Crude Oil Tumbles to a Three-Month Low on European Debt Concern

Share Business ExchangeTwitterFacebook| Email | Print | A A A By Mark Shenk

May 14 (Bloomberg) -- Crude oil tumbled to a three-month low in New York on concern that Europe’s sovereign-debt crisis will reduce global economic growth and fuel consumption.

Oil fell 3.8 percent and the euro tumbled after Deutsche Bank AG Chief Executive Officer Josef Ackermann said Greece may not be able to repay its debt. Supplies at Cushing, Oklahoma, where New York-traded West Texas Intermediate oil is delivered, rose to a record last week, according to the Energy Department.

“The European debt worries are hitting a lot of markets,” said Michael Lynch, president of Strategic Energy & Economic Research in Winchester, Massachusetts. “This together with rising inventories, especially at Cushing, will continue to weigh on oil.”

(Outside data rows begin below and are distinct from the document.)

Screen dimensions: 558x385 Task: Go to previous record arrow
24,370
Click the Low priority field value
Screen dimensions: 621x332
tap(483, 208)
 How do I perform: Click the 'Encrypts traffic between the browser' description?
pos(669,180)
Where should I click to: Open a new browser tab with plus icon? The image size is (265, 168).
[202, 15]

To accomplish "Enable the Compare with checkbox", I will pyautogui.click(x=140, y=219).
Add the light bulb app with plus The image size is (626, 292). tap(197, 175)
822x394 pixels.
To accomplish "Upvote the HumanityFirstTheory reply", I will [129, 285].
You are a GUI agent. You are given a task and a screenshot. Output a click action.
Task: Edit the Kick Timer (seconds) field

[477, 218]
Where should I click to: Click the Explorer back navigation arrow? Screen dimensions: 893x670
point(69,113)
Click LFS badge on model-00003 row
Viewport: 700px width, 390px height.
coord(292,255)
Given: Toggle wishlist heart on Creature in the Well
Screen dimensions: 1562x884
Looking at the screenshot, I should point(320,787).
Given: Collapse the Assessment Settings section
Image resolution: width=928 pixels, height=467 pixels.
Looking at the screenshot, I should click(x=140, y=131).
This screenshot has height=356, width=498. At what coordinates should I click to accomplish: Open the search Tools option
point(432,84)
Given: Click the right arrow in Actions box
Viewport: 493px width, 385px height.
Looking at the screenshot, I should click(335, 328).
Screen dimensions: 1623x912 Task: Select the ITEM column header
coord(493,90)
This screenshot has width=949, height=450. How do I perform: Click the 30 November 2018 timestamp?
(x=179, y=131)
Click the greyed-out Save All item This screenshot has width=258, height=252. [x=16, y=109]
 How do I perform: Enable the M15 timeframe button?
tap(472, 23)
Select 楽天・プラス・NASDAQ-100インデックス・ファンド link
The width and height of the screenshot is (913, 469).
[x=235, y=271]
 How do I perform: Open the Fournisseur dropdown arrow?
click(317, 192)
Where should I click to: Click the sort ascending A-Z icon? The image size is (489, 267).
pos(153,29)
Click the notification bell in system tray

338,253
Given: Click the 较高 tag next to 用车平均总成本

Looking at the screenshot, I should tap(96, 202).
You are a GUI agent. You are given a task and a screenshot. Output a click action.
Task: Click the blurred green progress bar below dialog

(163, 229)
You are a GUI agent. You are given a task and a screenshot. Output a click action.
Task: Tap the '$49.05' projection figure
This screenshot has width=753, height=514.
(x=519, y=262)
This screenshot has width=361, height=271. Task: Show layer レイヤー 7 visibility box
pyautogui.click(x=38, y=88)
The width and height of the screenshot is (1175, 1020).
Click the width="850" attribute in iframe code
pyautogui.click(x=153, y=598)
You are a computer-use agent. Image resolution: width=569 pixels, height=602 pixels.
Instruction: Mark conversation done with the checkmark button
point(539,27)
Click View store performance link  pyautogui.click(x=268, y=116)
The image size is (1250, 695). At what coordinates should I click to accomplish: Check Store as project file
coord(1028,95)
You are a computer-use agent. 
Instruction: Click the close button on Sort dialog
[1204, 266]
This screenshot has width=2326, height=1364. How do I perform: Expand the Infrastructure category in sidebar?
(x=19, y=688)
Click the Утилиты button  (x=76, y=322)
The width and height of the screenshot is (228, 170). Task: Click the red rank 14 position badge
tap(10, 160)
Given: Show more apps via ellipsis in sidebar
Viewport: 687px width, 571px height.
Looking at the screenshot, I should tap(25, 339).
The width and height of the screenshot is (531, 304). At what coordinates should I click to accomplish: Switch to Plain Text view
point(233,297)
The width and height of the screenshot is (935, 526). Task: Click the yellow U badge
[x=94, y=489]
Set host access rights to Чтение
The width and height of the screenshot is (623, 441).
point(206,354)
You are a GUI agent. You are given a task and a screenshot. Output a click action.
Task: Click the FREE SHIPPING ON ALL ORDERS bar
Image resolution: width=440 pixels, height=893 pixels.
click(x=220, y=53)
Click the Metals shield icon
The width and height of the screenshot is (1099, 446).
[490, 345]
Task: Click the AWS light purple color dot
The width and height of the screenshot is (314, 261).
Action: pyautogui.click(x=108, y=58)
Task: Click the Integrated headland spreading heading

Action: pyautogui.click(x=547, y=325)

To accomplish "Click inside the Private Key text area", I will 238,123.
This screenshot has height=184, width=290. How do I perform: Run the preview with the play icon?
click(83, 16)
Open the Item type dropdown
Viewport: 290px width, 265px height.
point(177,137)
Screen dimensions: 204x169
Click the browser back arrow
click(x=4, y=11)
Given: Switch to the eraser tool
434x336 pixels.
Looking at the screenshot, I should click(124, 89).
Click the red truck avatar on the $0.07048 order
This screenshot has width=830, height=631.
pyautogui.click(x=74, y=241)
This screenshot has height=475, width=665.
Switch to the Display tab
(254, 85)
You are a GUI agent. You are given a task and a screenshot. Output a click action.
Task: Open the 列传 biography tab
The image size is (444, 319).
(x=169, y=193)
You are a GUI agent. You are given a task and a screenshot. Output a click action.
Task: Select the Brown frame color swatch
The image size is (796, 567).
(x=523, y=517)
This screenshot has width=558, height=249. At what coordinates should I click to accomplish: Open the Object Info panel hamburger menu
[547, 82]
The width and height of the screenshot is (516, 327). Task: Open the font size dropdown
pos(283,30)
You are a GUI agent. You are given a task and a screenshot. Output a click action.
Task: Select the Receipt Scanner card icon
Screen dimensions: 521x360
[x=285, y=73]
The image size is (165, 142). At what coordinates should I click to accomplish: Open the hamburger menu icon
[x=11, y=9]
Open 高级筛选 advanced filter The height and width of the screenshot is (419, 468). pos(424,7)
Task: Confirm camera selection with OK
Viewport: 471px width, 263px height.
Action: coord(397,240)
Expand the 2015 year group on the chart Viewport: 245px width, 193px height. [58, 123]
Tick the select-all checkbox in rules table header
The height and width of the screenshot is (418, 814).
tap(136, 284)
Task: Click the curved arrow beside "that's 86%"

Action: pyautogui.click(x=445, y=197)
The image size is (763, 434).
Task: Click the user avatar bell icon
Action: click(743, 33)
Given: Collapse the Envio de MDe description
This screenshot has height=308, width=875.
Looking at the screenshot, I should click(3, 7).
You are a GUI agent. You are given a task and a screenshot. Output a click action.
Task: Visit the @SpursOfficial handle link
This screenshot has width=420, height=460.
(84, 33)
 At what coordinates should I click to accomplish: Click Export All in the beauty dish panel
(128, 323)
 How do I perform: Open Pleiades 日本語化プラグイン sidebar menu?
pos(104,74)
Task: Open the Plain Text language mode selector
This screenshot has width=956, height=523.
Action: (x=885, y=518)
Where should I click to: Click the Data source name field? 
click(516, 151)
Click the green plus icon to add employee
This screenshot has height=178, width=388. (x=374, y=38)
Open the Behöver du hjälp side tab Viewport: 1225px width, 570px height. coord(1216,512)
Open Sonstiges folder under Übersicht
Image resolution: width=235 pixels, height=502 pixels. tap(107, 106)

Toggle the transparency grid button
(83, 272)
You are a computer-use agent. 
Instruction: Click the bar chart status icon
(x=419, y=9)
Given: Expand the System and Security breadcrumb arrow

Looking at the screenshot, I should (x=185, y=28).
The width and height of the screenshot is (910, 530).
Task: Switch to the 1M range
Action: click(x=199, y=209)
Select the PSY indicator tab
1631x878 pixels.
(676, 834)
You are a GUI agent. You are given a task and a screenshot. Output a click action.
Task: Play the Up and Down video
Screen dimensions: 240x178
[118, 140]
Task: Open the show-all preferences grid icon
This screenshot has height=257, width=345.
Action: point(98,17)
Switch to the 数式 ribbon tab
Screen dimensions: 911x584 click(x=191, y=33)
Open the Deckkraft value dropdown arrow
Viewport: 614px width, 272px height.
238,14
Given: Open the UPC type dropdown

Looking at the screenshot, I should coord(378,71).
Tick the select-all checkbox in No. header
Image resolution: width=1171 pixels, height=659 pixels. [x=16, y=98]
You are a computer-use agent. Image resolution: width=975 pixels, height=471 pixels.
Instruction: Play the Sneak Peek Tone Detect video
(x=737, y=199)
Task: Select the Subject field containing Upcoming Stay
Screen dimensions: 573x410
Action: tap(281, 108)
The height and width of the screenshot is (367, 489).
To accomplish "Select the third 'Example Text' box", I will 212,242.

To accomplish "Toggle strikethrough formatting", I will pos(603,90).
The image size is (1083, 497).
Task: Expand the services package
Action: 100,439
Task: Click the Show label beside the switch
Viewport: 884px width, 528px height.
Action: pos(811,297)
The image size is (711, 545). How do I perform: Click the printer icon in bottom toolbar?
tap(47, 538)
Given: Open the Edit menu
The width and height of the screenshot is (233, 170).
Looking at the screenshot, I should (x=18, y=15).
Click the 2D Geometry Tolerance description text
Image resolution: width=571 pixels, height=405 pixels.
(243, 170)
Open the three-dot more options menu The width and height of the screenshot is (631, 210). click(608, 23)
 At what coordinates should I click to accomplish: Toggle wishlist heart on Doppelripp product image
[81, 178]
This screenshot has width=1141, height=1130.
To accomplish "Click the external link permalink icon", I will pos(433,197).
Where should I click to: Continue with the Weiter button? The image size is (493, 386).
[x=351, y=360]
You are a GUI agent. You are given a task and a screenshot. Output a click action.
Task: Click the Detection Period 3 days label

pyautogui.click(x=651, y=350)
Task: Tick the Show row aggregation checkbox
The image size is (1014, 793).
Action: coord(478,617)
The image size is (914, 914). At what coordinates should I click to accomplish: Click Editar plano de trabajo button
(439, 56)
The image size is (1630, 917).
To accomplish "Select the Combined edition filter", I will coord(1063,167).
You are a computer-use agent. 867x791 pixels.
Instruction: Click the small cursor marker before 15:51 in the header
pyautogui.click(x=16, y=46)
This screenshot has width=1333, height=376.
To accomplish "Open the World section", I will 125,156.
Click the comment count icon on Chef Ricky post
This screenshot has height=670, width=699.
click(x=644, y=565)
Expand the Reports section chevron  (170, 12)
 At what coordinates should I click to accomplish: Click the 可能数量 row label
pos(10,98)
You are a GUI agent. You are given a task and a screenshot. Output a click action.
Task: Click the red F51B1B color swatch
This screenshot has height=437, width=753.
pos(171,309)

Crude oil for June delivery fell $2.79 to $71.61 a barrel on the New York Mercantile Exchange, the lowest settlement since Feb. 5. Oil declined 4.7 percent this week, and is up 22 percent from a year ago.

Oil has dropped 18 percent on the Nymex since it reached $87.15 a barrel on May 3, a 19-month high, as the euro weakened against the dollar. The European currency traded at $1.2386, down 1.2 percent from $1.2535 yesterday. The euro breached $1.25 for the first time since March 2009 and touched the lowest level since Oct. 28, 2008.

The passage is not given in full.